Наум смотрел в землю и покручивал свой черный усик.
— С чего же начнем? — вслух размышляет Наум.
— С этики… — лениво отвечает Гавринькап опять щурит глаза и прислушивается к аккордам… Наталья Михайловна играет… ‘Молитву девы’… Симпатичная она… бойкая… с искоркой… Глаза у нее хорошие…
— Да ведь ты предлагал по женскому вопросу?!.
— Да, по женскому… Это все равно, — говорит Гавринька, и в его голове ‘женский вопрос’ олицетворяется: мелькают головка Натальи Михайловны, толстая коса Ольги и белый фартучек гимназисточки…
— Вовсе не ‘все равно’!.. — сердится Наум.
— Т. е. одинаково рационально, — поправляется Гавринька и опять прислушивается к ‘Молитве девы’, к кукушке, колокольчикам и шелесту листьев…
Гавринька сладко потягивается. Наум хмурится.
— Ты все-таки зря-то не болтай, — недовольно замечает Наум: — не откровенничай! Нужна строгая конспирация…
— Ну, вот еще!.. Конечно, конспирация… — легкомысленно отвечает Гавринька и своим несерьезным тоном только еще более сердит товарища.
— Начнем с Милля… О подчиненности женщин. А там можно коснуться и специально русской женщины, — продолжает Наум… И Гавриньке представляется ‘подчиненность женщины’ в виде домашней сцены: отец ругается с матерью, топает ногами и кричит на женщину… а та молчит и плачет…

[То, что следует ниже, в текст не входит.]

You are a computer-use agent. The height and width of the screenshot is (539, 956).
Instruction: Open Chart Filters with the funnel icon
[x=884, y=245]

Кукушка кукует так жалобно и грустно… С берега реки доносятся отголоски тоскливой бурлацкой песни:
‘Эх, раз-ок, — да вот еще
Ах, еще махонький разок!..’
А над ухом жужжит шмель… Хорошо так… Не хочется говорить, думать… Хочется только лежать и смотреть в бездонное синее небо…
— Ты что, спишь, что ли? — над самым ухом басит голос Наума.
— А? Что? Я задумался!..
— Слышишь бабий голос? Разговаривают…
Гавринька приподнимается на локте и вытягивает шею…

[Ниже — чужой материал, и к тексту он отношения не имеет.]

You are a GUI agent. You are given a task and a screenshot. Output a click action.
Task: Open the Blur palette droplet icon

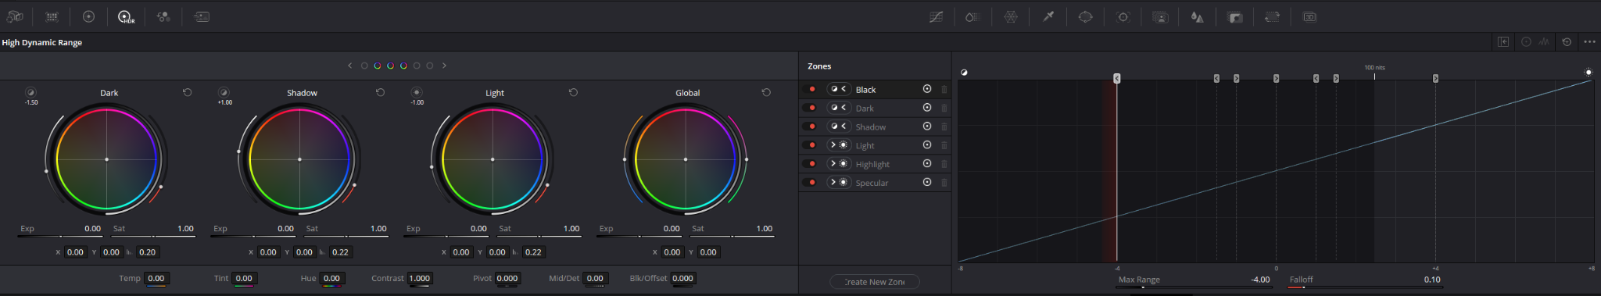pos(1197,16)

— Вот вы где!.. Вас желают видеть, а вы и не почешетесь… Хорошо! Вежливо! Мило!..
Перед смущенными от неожиданности студентами стояли, взявшись под руки, два женских элемента: Наталья Михайловна и Ольга.
Наталья Михайловна — молоденькая барыня с плутовскими карими глазками, с завитой холкой на лбу и задорно приподнятым кверху носиком, — казалась олицетворением беспечности и игривости. При первом взгляде на нее читатель вполне присоединился бы к Науму, согласившись с высказанным им мнением относительно этой женщины, что в голове ее ‘уж как веет ветерок’. Ольга, наоборот, смотрела своими серыми глазами задумчиво, серьезно, немного грустно и мечтательно, она была причесана гладко, без холки, имела толстую русую косу и держалась без малейшей доли игривости. Наталья Михайловна была брюнетка, бойкая, подвижная, с постоянною улыбкою на губах, Ольга — блондинка, стройная, с ленивыми плавными движениями и плотно сомкнутыми губами, первая — низенькая, плотная, толстенькая, последняя — высокая, хрупкая…

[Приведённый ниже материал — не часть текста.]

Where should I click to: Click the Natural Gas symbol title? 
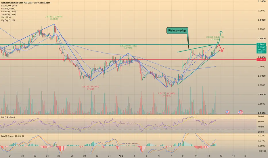click(x=26, y=3)
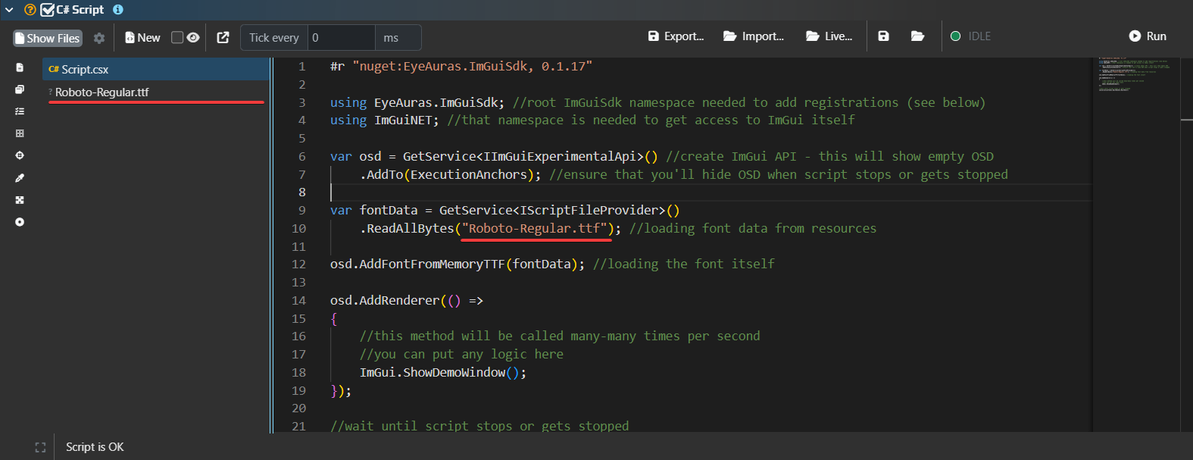
Task: Click the blue info icon beside C# Script
Action: pos(118,10)
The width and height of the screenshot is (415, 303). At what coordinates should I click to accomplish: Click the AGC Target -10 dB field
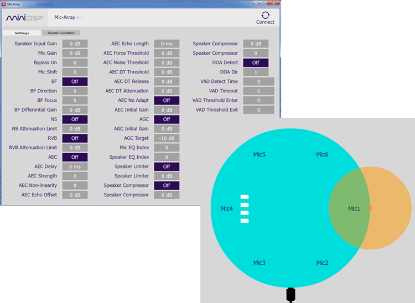pyautogui.click(x=167, y=138)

Студенты оправились: Гавринька вскочил на ноги, а Наум сел и поправил пояс на русской вышитой рубахе.
— Вашу лапку! — обратился Гавринька к Наталье Михайловне, протягивая руку.
— Лапки у собак бывают! — ответила Наталья Михайловна бойко, со смехом. Ольга немного покраснела.
— У собак четыре, а у нас с вами по две, — вся и разница, — возразил Гавринька: — было время, когда наши предки ползали на четвереньках…
— Ну, уж, пожалуйста!.. Может быть, ваши это ползали на четвереньках, а мои нет-с! Что? Съели?
— Все мы ползали, когда были ребятами, — робко вставила Ольга и опять покраснела.
— Вы — барышня полнокровная… — сказал Наум вглядываясь в лицо девушки.
— А я? Я? — пристала к Науму барыня.
— Позвольте! Этак вы мне рубаху изорвете! — грубо заметил Наум, отводя женскую лапку в сторону.
— Я вам новую вышью… Хотите? Я люблю вышивать… Хотите — гладью? А? — затараторила барыня, и ее карие глазки засмеялись и заискрились…
Гавринька пошел с Ольгою, Наум с Натальей Михайловной. Они направились в комнаты, где давно уже их ожидал тучный семейный самовар.
IV.
Солнце давно уже спряталось за горизонтом, и румяные облачка на западе давно побледнели… Смерклось. Звезды одна за другою загорелись на темно-синем фоне небес.
Ольга с трудом отыскала Авдотьин сад и не без робости вошла в его низенькую калитку… Привязанный к плетню ‘Шарик’ разразился громким лаем и со всех ног бросился вперед, с явным намерением растерзать девушку в клочки. Но крепкая веревка сдержала яростный порыв ‘Шарика’… Ольга вскрикнула и хотела было уже вернуться, но в этот момент Авдотья застукала в сковороду, а где-то в глубине сада, за деревьями, раздался и знакомый голос Наума Васильевича:
— Не трусьте! Собака привязана!..
Через мгновение в темноте обрисовалась высокая фигура бутырского студента. Ольга пошла навстречу.
— Вы одна?
— Одна!
— Где же Наталья Михайловна?
— Я ждала ее (хотела вместе идти), но не дождалась… Я думала, она у вас уже…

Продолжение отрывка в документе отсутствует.